Monday, May 26, 2014

Accents


I overheard this conversation recently at a motel breakfast room in Missouri:

“Where are you from? I hear that accent,” a well-dressed gentleman asked a fellow in warm-ups and running shoes.

“Mississippi. Yes, I noticed your accent as well.”

“Me? I do not have an accent.”

I could tell the Southerner did not want to sound pedantic and explain that all human beings have some sort of accent, some “spin” they put on their native tongue based upon their parents and friends in their region. So, he just said, “You are from California, are you not?”

“Why, yes, I am. Did you see my license plate or something?”

“No, sir, I noticed the way you said the word ‘accent’ is a west coast pronunciation. It is almost as if you pronounce the word with an initial ‘y’ sound and the first syllable comes through your nasal passage.”

“Well, are you saying I pronounce the word incorrectly, then?”

“Heavens, no. We should never judge people by the way they speak. The only standard for language is, does it communicate. I knew perfectly well what you meant when you said accent in your way that seems peculiar to the Southern ear.”

“Are you a linguist?”

“No, I have studied English intently, though.”

“What are some of the other differences?”

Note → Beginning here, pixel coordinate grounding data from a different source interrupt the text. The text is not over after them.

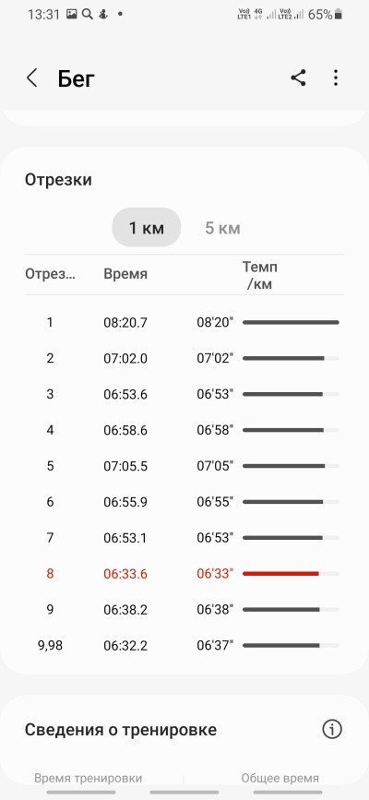Tap the red pace bar for 06'33"
369x800 pixels.
point(280,573)
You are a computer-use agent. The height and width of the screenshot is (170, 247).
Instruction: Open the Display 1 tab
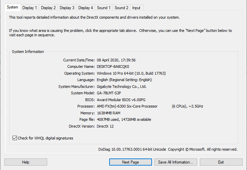pos(30,7)
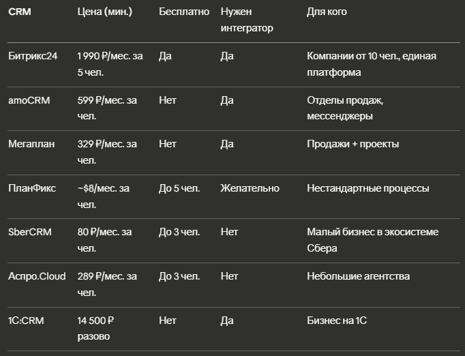This screenshot has width=465, height=356.
Task: Select the "14 500 ₽ разово" price cell
Action: click(x=96, y=328)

“You say slippers and I say house shoes. You say soda and I say cold drink or cocola. You say half-past-five and I say five-thirty. You start sentences with ‘like’ and I never do. You say ‘amazing’ and ‘definitely’ a lot and I find other descriptors where possible.”

“You are getting a little insulting. I meant accent. What are some other words we say differently?”

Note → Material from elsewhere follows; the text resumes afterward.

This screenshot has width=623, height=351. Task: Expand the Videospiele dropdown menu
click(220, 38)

“’You guys’ is your version of  ‘y’all’. You say ‘cahfee’ and I say ‘cawfee.’ You pronounce the word ‘hell’ as ‘hell’ while I say it this way, ‘hail’.”

“That is enough. I get it. I am now a little more conscious of variations in pronunciation. I know in New England, instead of asking for an ice cream cone at those drive-in places, you ask for a custard. Also, some of those people call a milkshake a cabinet. Where they get that, I don’t know.”

“Probably put everything in the cabinet in the drink, you know, like sweep-the-kitchen pizza.”

“What!”

“Never mind. I got to boogie.”

The Californian looked at the fellow strangely. I guess he did not know he meant he was in a hurry. They say that in Mississippi.”